Disclaimer: any debugging is left as an exercise for the student.
Whenever I try to SCP files (in bash), they end up in a seemingly random(?) order.
I've found a simple but not-very-elegant way of keeping a desired order, described below. Is there a clever way of doing it?
Edit: deleted my early solution from here, cleaned, adapted using other suggestions, and added as an answer below.
To send files from a local machine (e.g. your laptop) to a remote (e.g. your calculation server), you can use Merlin2011's clever solution:
Go into the folder in your local machine where you want to copy files from.
Execute the scp command, assuming you have an access key for the remote server:
scp -r $(ls -rt) user#foo.bar:/where/you/want/them/.
Note: if you don't have a public access key it may be better to do something similar using tar, then send the tar file, i.e. tar -zcvf files.tar.gz $(ls -rt), and then send that tar file on its own using scp.
But to do it the other way around you might not be able to run the scp command directly from the remote server to send files to, say, your laptop. Instead, you may need to, let's say bring files into your laptop. My brute-force solution is:
In the remote server, cd into the folder you want to copy files from.
Create a list of the files in the order you want. For example, for reverse order of creation (most recent copied last):
ls -rt > ../filenames.txt
Now you need to add the path to each file name. Before you go up to the directory where the list is, print the path using pwd. Now do go up: cd ..
You now need to add this path to each file name in the list. There are many ways to do this, here's one using awk:
cat filenames.txt | awk '{print "path/to/files/" $0}' > delete_me.txt
You need the filenames to be in the same line, separated by a space, so change newlines to spaces:
tr '\n' ' ' < delete_me.txt > filenames.txt
Get filenames.txt to the local server, and put it in the folder where you want to copy the files into.
The scp run would be:
scp -r user#foo.bar:"$(cat filenames.txt)" .
Similarly, this assumes you have a private access key, otherwise it's much simpler to tar the file in the remote, and bring that.
One can achieve file transfer with alphabetical order using rsync:
rsync -P -e ssh -r user#remote_host:/some_path local_path
P allows partial downloading, e sets the SSH protocol and r downloads recursively.

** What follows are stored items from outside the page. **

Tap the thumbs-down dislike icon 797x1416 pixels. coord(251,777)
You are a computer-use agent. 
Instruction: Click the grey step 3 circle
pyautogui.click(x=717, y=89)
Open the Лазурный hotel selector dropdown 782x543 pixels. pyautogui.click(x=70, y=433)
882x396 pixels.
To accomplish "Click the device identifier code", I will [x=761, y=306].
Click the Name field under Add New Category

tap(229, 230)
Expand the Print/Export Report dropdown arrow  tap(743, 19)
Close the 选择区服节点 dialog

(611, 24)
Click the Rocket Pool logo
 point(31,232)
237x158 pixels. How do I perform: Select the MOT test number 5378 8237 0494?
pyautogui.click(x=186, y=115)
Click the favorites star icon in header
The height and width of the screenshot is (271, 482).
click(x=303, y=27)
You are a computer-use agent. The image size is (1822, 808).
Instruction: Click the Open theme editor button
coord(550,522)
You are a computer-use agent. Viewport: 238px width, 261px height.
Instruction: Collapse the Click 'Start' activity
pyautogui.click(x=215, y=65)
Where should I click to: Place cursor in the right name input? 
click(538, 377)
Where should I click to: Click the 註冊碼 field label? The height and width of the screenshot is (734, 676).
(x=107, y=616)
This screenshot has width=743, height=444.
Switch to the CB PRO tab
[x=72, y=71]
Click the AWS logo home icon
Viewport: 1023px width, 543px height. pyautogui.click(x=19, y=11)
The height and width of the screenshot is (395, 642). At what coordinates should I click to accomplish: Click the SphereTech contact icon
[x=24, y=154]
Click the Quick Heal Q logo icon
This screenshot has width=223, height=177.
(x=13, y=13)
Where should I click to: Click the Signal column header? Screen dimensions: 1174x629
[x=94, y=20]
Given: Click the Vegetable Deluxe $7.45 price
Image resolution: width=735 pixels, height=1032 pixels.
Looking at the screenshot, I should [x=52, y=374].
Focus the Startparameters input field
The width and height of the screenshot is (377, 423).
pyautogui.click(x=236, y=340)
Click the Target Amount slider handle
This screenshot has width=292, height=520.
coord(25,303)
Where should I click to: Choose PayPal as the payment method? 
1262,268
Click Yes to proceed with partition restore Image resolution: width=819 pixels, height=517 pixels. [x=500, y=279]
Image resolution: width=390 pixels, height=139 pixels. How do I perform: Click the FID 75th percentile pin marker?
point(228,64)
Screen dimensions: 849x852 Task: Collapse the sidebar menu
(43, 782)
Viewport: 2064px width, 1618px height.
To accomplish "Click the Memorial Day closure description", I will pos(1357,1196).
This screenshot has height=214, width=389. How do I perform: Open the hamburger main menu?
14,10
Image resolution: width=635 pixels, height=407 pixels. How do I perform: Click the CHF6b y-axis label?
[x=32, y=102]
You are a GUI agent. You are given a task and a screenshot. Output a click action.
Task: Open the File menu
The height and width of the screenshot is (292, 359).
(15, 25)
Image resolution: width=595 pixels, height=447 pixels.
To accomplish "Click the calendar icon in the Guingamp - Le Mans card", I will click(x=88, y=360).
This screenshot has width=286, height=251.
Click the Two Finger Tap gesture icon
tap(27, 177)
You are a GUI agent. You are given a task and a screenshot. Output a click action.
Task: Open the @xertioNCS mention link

You can do it in one line without an intermediate using xargs:
ls -r <directory> | xargs -I {} scp <Directory>/{} user#foo.bar:folder/
Of course, this would require you to type your password multiple times if you do not have public key authentication.
You can also use cd and still skip the intermediate file.
cd <directory>
scp $(ls -r) user#foo.bar:folder/
I want to make a list of files of locate's output.
I want scp to take the list.
I am not sure about the syntax.
My attempt with pseudo-code
locate labra | xargs scp {} masi#11.11.11:~/Desktop/
How can you move the files to the destination?
xargs normally takes as many arguments it can fit on the command line, but using -I it suddenly only takes one. GNU Parallel http://www.gnu.org/software/parallel/ may be a better solution:
locate labra | parallel -m scp {} masi#11.11.11:~/Desktop/
Since you are looking at scp, may I suggest you also check out rsync?
locate labra | parallel -m rsync -az {} masi#11.11.11:~/Desktop/
Typically, {} is a findism:
find ... -exec cmd {} \;
Where {} is the current file that find is working on.
You can get xargs to behave similar with:
locate labra | xargs -I{} echo {} more arguments
However, you'll quickly notice that it runs the commands multiple times instead of one call to scp.
So in the context of your example:
locate labra | xargs -I{} scp '{}' masi#11.11.11:~/Desktop/
Notice the single quotes around the {} as it'll be useful for paths with spaces in them.